SAN FRANCISCO, California—Studies presented at the AAOS 75th annual meeting suggest that gender-specific joint implants are not generally better than standard implants. A panel of orthopaedists debated in a press conference the merits of companies that are marketing gender-specific joint implants. They were defending against perceived industry influences and reaching a consensus that the joint should fit the body based on size and anatomy regardless of gender.1

“I can’t advocate spending $1000 differential charge for 64% of our TKA surgeries,”—William T. Brox, MD.
Orthopaedic surgeons replacing a joint usually chose from standard implants that are gender neutral. Yet more women than men will need joint replacement surgery, and manufacturers are enthusiastically marketing differently designed joints for men and women.

Robert Barry Bourne, MD, of London, Ontario, Canada and colleagues studied >3400 patients who underwent total hip replacement (THR) using a standard implant. The sampling included 1941 women whose implants lasted longer, but the study showed no statistically significant difference in clinical outcomes compared with men.

Minimum follow-up was 2 years. The only statistically significant difference was the WOMAC pain score with women scoring less pain (39.42 vs 36.13, P = .011). Cumulative revision rates were 8.3% for women and 9.3% for men. Outcome differences actually favored the women, Dr. Bourne pointed out. Women tend to wait a little longer for joint replacement surgery, he noted, whereas men tend to report more pain preoperatively.

Dr.
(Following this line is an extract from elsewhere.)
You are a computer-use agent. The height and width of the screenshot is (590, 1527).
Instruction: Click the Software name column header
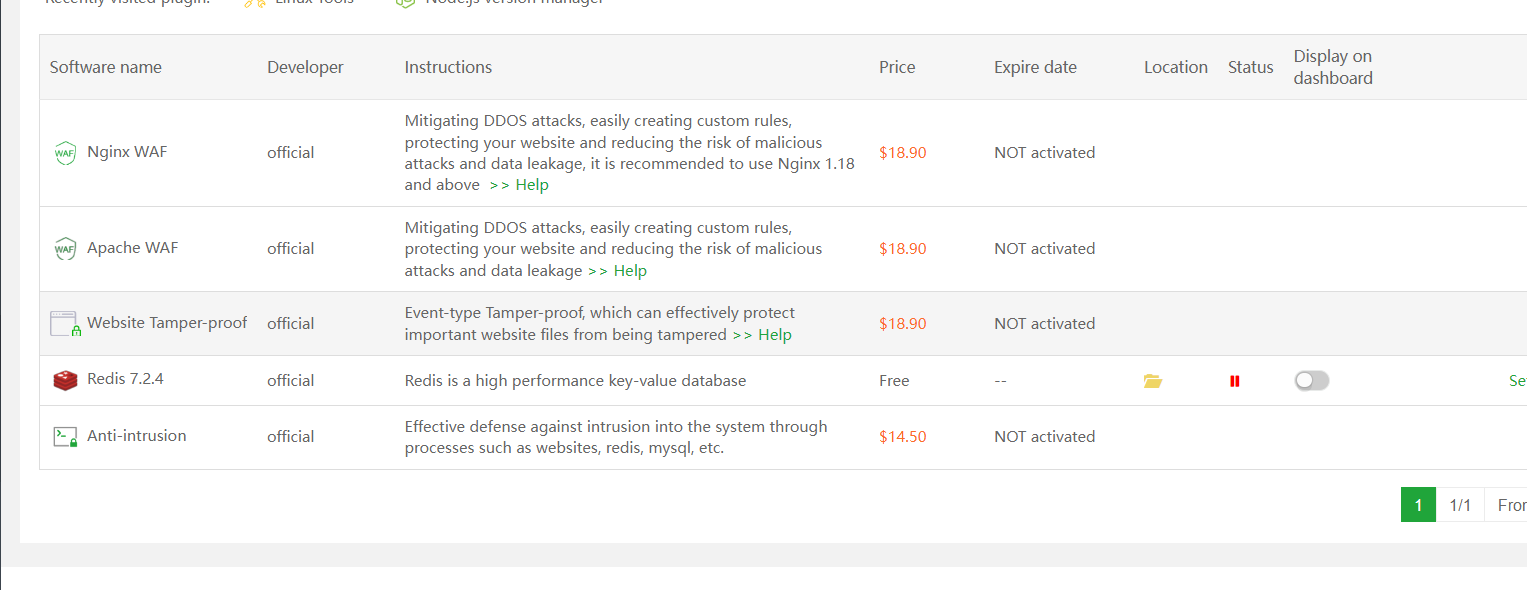[x=105, y=67]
Bourne, professor in the division of orthopaedic surgery at the University of Western Ontario, said that “despite what implant we use, the surgical technique will make the difference.” Another study he investigated shows no difference with use of gender-specific knee implants.

William Timothy Brox, MD, staff orthopaedic surgeon at the Fresno Kaiser Permanente Medical Center in California, said that “outcome data should justify the need for new implants,” gender specific or not. The Kaiser registry prospectively enrolls all joints operated on by Kaiser surgeons. Of 7468 knees replaced in men, 13250 replaced in women, and with >9 months of follow-up, women improved by 5.41 points on an analog scale of pain, whereas men improved 5.05 points, a statistically significant difference (P <.001). Revision need was not different, nor did the range of motion differ between men and women with total knee arthroplasty (TKA).

“We don’t feel the difference was clinically clear. I can’t advocate spending $1000 differential charge for 64% of our TKA surgeries,” Dr. Brox said.

Media panel participant, Andrew Glassman, MD, said that “in some instances gender-specific designs are useful, at the extremes of both [men’s and women’s anatomies]. We don’t have scientific data to demonstrate gender-specific differences in survivorship of THR, but we do have demonstrated differences in anatomy.” Dr. Glassman, associate professor of orthopaedic surgery at the Ohio State University College of Medicine, referred to women’s smaller metaphyses, head height, and offsets in their hips, “and all are increased by degenerative osteoarthritis.”

Dr. Glassman also emphasized that expertise determines the success of implant surgery, regardless of implant’s gender specificity. “If you don’t [replace many] hips, you are less confident of cutting extra bone” to fit a prosthesis to a patient.

Greater recognition of gender differences will educate surgeons to carefully consider the surgical plan and to greater postoperative surveillance, Glassman concluded.

Reference
1. X-why? The gender implant: Necessity or trend? Presented at: AAOS 2008 meeting; March 6, 2008; San Francisco, Calif. Press conference.